Untuk kesekian kalinya saya ulangi lagi Firman  Allah dalam Al-Baqoroh 62 :
“Innalladziena aamanuu walladziena hhaduu wannashoro washshobi’iena, man amana billahi wal-yaomil akhiri wa ‘amila sholihan, falahum ajruhum ‘inda robbihim, wa la khoufun ‘alaihim wa laahum yahzanuun” : “Sesungguhnya orang-orang Mu’min, orang-orang Yahudi, orang-orang Nashrani dan orang-orang Shobi’in; Siapa saja diantara mereka yang benar-benar beriman kepada Allah, hari kemudian dan beramal saleh; mereka akan menerima pahala disisi Tuhan mereka (Allah), tidak ada kekhawatiran terhadap mereka, dan tidak pula mereka bersedih hati” (QS 2 : 62).
Jika Habil telah mati untuk menjalani Firman-Nya demi kebahagiaan akhirat, maka Jesus atau Isal Al-Masih a.s. telah mengorbankan seluruh hidupnya demi Kasih Allah agar manusia memiliki kesempatan mencapai kebahagiaan akhirat.
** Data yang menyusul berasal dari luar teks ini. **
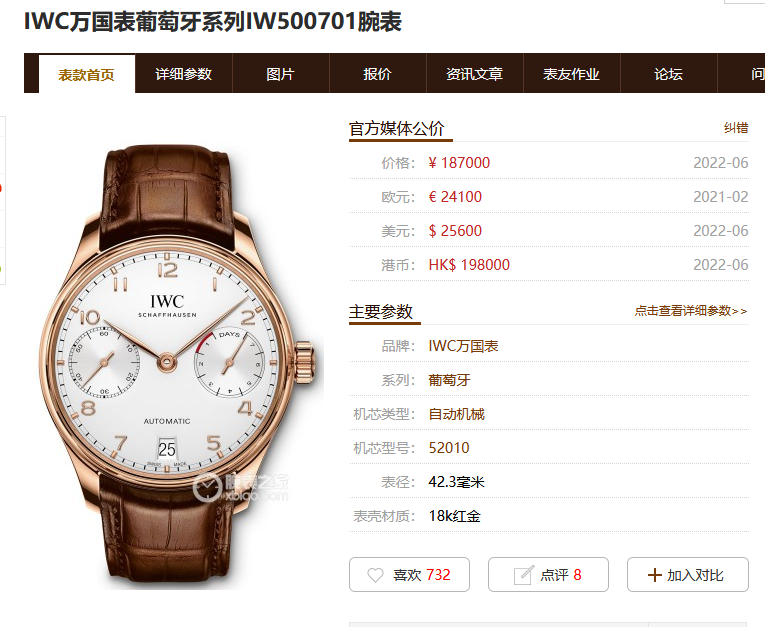The height and width of the screenshot is (627, 765).
Task: Open the 论坛 tab
Action: pyautogui.click(x=669, y=74)
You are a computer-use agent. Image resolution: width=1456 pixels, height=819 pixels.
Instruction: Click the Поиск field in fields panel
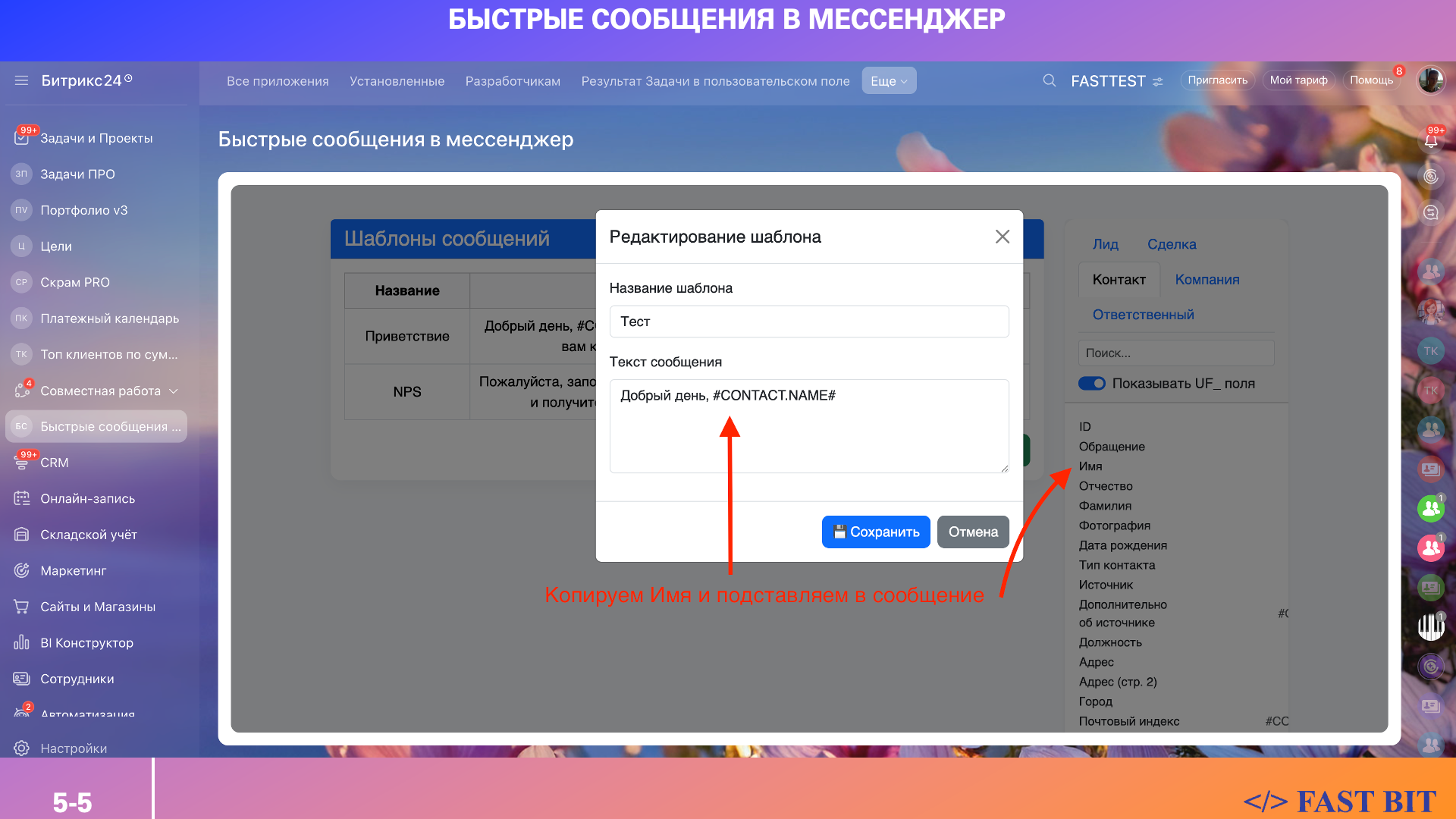(1175, 353)
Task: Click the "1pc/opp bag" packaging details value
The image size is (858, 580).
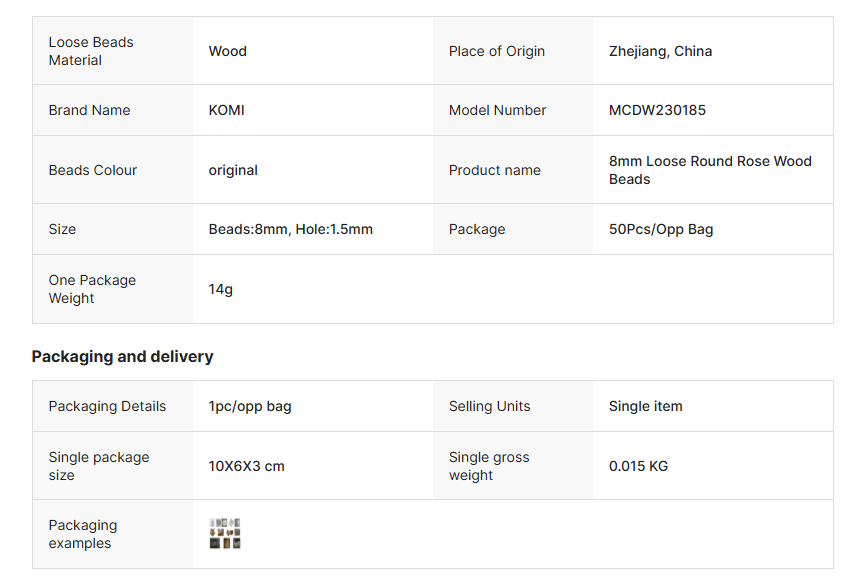Action: click(250, 406)
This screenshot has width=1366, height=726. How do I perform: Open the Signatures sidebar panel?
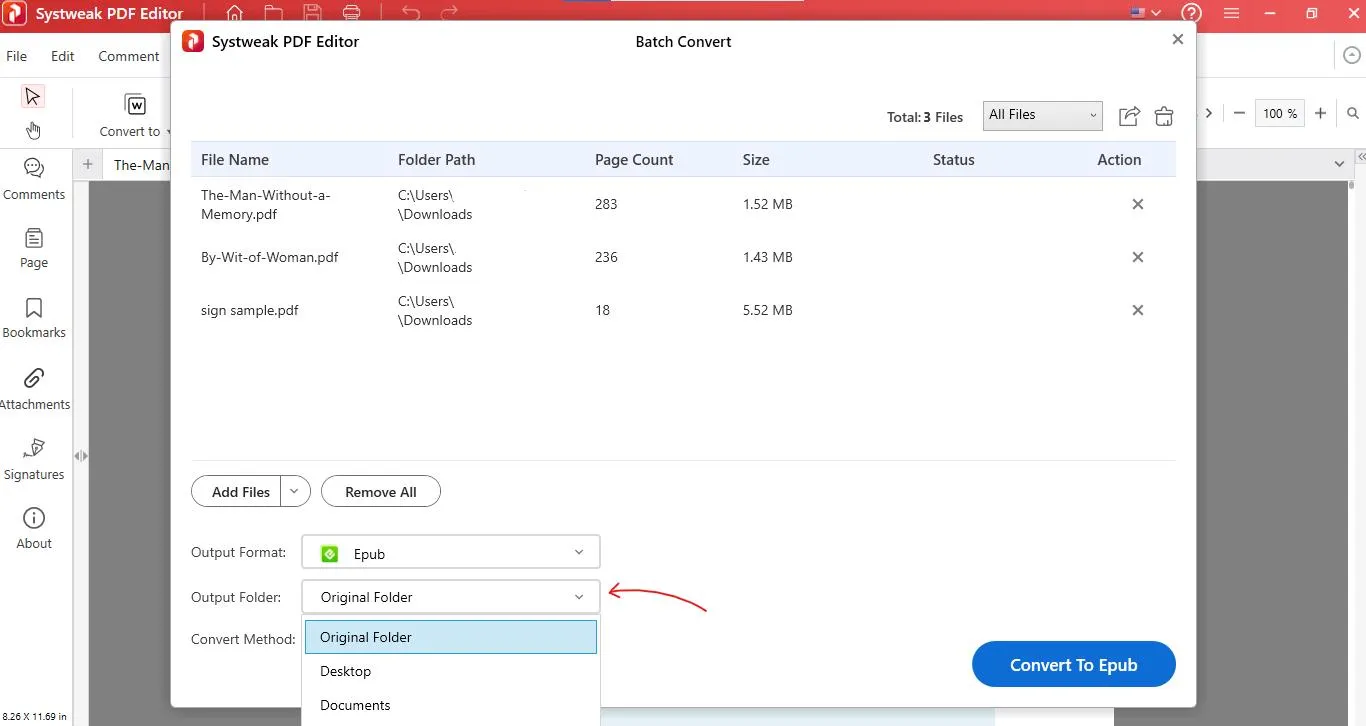(34, 459)
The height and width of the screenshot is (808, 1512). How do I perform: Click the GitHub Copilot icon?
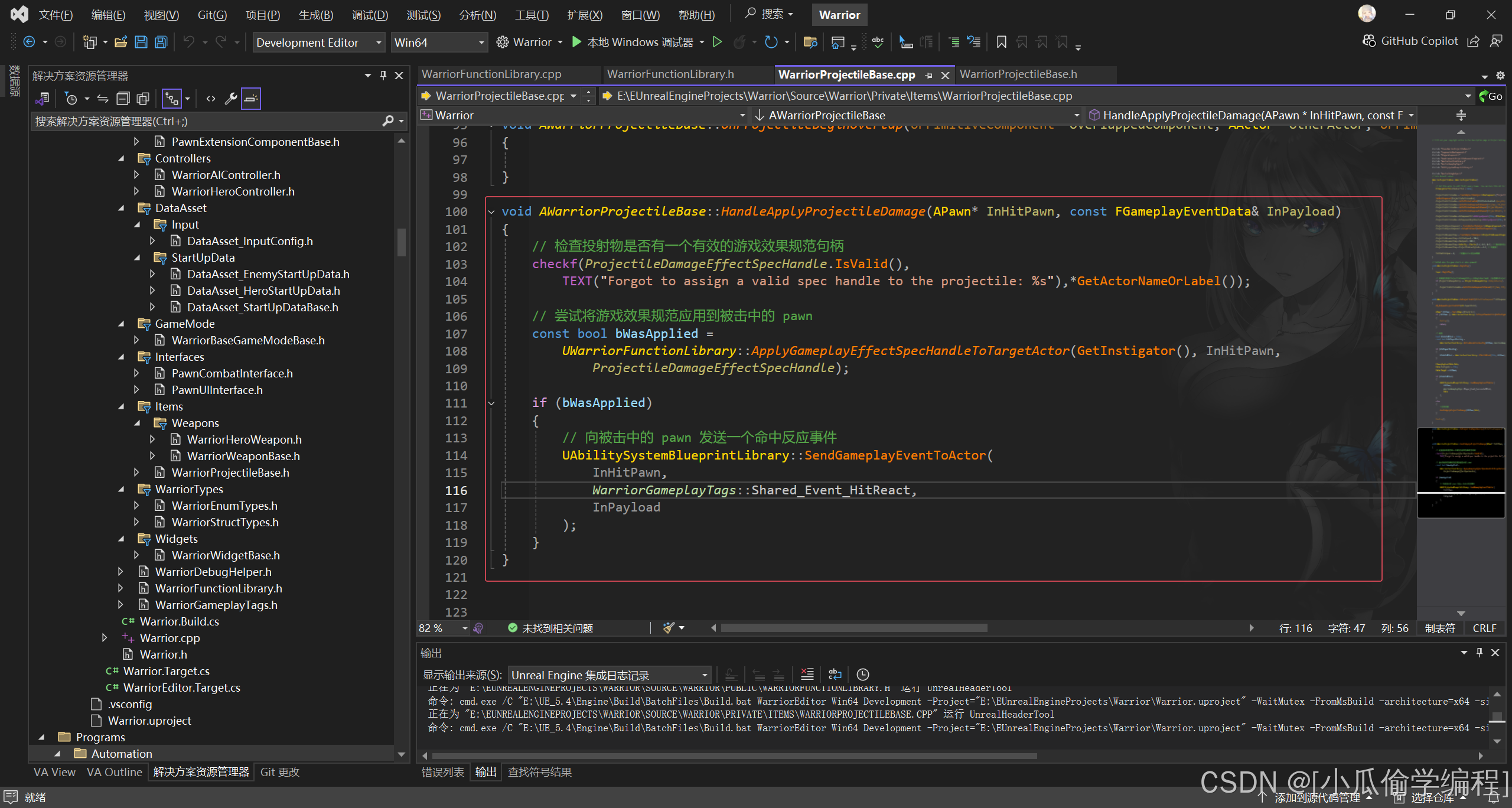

Jum’at Agung adalah ritus pengorbanan yang sangat hakiki bagi iman Kristiani. Sesuai ajaran Al-Qur’anul-Kariem (Al-Kafiruun : 6) kami berpendapat agama dijalankan menurut keyakinan para pemeluknya. Maka kami sangat menghormatinya dan berdo’a agar Allah Ta’aala melimpahkan ampunan dan ridho-Nya.. Saya ucapkan selamat Hari Raya Paskah bagi Ummat Kristen dan Katholik. Semoga Tauhid, Kasih dan Persaudaraan senantiasa menyinari hati kita semua. Sekian, terima kasih.
Birrahmatillahi Wabi’aunihi fi Sabilih,
Wassalamu’alaikum War. Wab.
Jakarta, 25 Maret 2005,
Pengasuh,


HAJI AGUS MIFTACH
Ketua Umum Front Persatuan Nasional.